Reproduce only the records starting with the line that contains "You are a GUI" and going on through the end of the records, both ends included, with every line kept. Rescale each coordinate in the answers by multiplying it by 1.05 and rounding to a whole number, with halves rounded up, and leave the pictures out.

## RAW RECORDS
— Start —

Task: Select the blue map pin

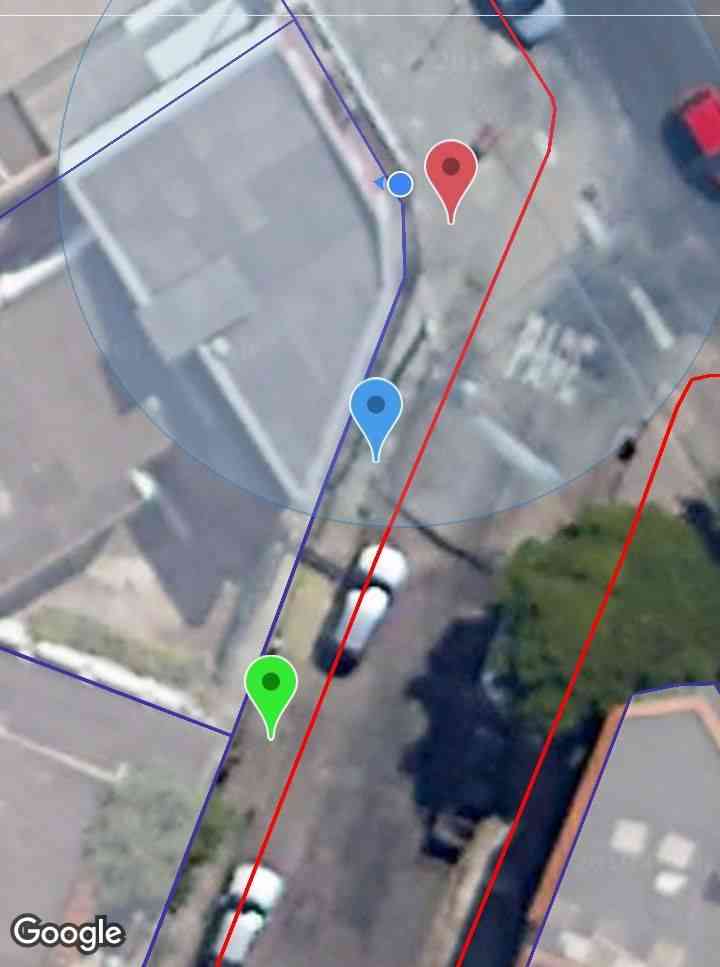Action: pos(376,410)
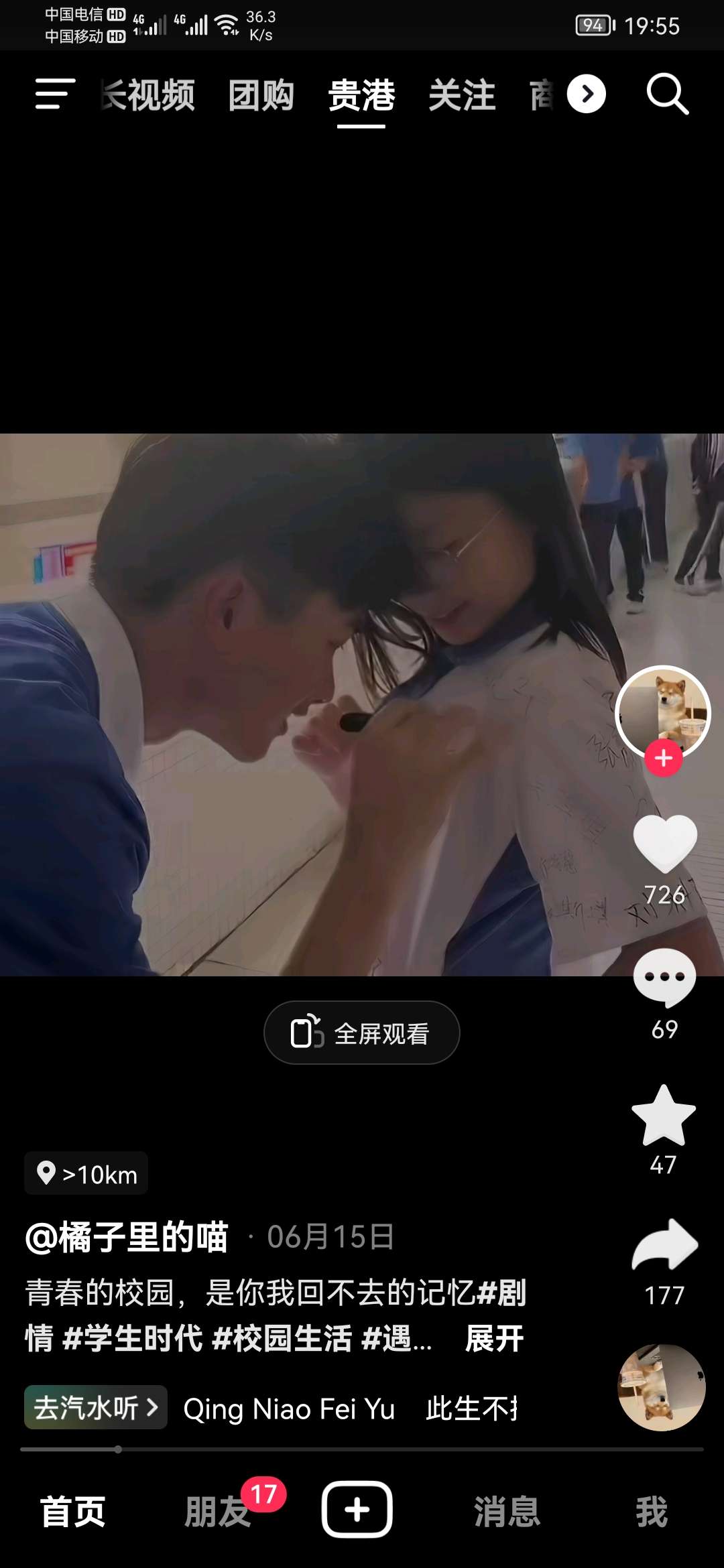Open the search magnifier

tap(667, 94)
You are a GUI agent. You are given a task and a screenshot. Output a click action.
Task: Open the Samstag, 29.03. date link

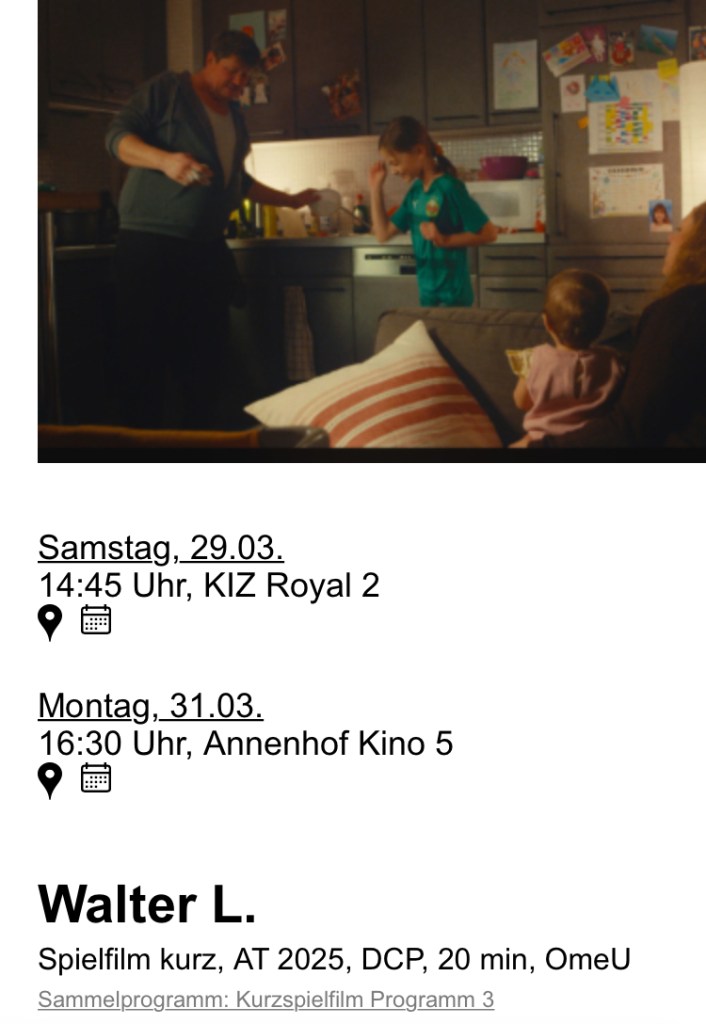(x=160, y=548)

— End —

## COMPLETE OUTPUT
You are a GUI agent. You are given a task and a screenshot. Output a click action.
Task: Open the Samstag, 29.03. date link

(x=168, y=575)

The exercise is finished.